Institute for Integrated Cell-Material Sciences (WPI-iCeMS), Kyoto University, Yoshida-Honmachi, Sakyoku, Kyoto 606-8501, Japan; Center for Integrated Biosystems, Institute for Biomedical Sciences, Academia Sinica, Taipei, Taiwan.
Institute for Integrated Cell-Material Sciences (WPI-iCeMS), Kyoto University, Yoshida-Honmachi, Sakyoku, Kyoto 606-8501, Japan; Graduate School of Biostudies, Kyoto University, Konoe-cho, Yoshida, Sakyoku, Kyoto 606-8501, Japan.

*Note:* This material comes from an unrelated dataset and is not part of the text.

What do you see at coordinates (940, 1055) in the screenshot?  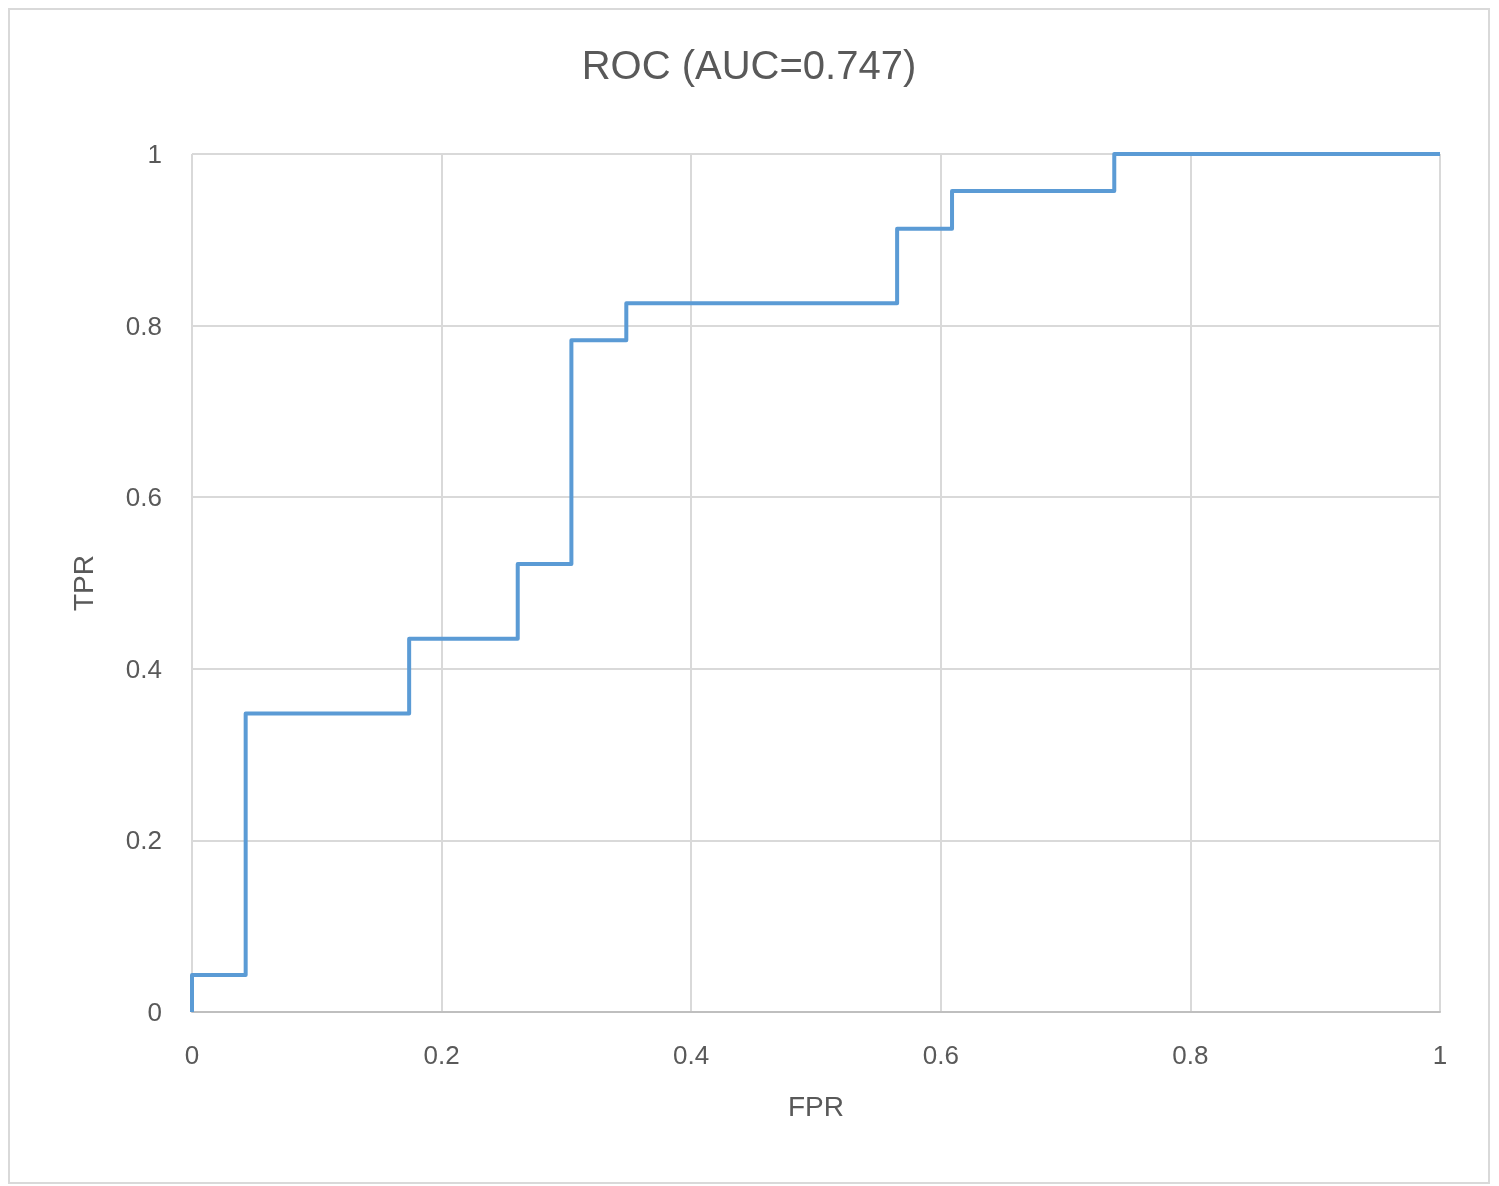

Mol Cell. 2021 Apr 1;81(7):1397-1410.e9. doi: 10.1016/j.molcel.2021.02.025. Epub 2021 Mar 15.
Phospholipid scrambling in dying cells promotes phosphatidylserine exposure, a critical process for efferocytosis. We previously identified the Xkr family protein Xkr4 as a phospholipid-scrambling protein, but its activation mechanisms remain unknown. Here we show that Xkr4 is activated in two steps: dimer formation by caspase-mediated cleavage and structural change caused by activating factors. To identify the factors, we developed a new screening system, "revival screening," using a CRISPR sgRNA library. Applying this system, we identified the nuclear protein XRCC4 as the single candidate for the Xkr4 activator. Upon apoptotic stimuli, XRCC4, contained in the DNA repair complex, is cleaved by caspases, and its C-terminal fragment with an intrinsically disordered region is released into the cytoplasm. Protein interaction screening showed that the fragment interacts directly with the Xkr4 dimer to activate it. This study demonstrates that caspase-mediated cleavage releases a nuclear protein fragment for direct regulation of lipid dynamics on the plasma membrane.
在死亡细胞中,磷脂重排促进磷脂酰丝氨酸暴露,这是细胞吞噬作用的关键过程。我们之前发现 Xkr 家族蛋白 Xkr4 是一种磷脂重排蛋白,但它的激活机制尚不清楚。在这里,我们表明 Xkr4 的激活分为两步:半胱天冬酶介导的切割形成二聚体和激活因子引起的结构变化。为了鉴定这些因子,我们开发了一种新的筛选系统,“复苏筛选”,使用了 CRISPR sgRNA 文库。应用该系统,我们鉴定了核蛋白 XRCC4 是 Xkr4 激活剂的唯一候选物。在凋亡刺激下,包含在 DNA 修复复合物中的 XRCC4 被半胱天冬酶切割,其带有无规则结构域的 C 末端片段被释放到细胞质中。蛋白质相互作用筛选表明,该片段直接与 Xkr4 二聚体相互作用,从而激活 Xkr4。这项研究表明,半胱天冬酶介导的切割释放了核蛋白片段,可直接调节质膜上的脂质动态。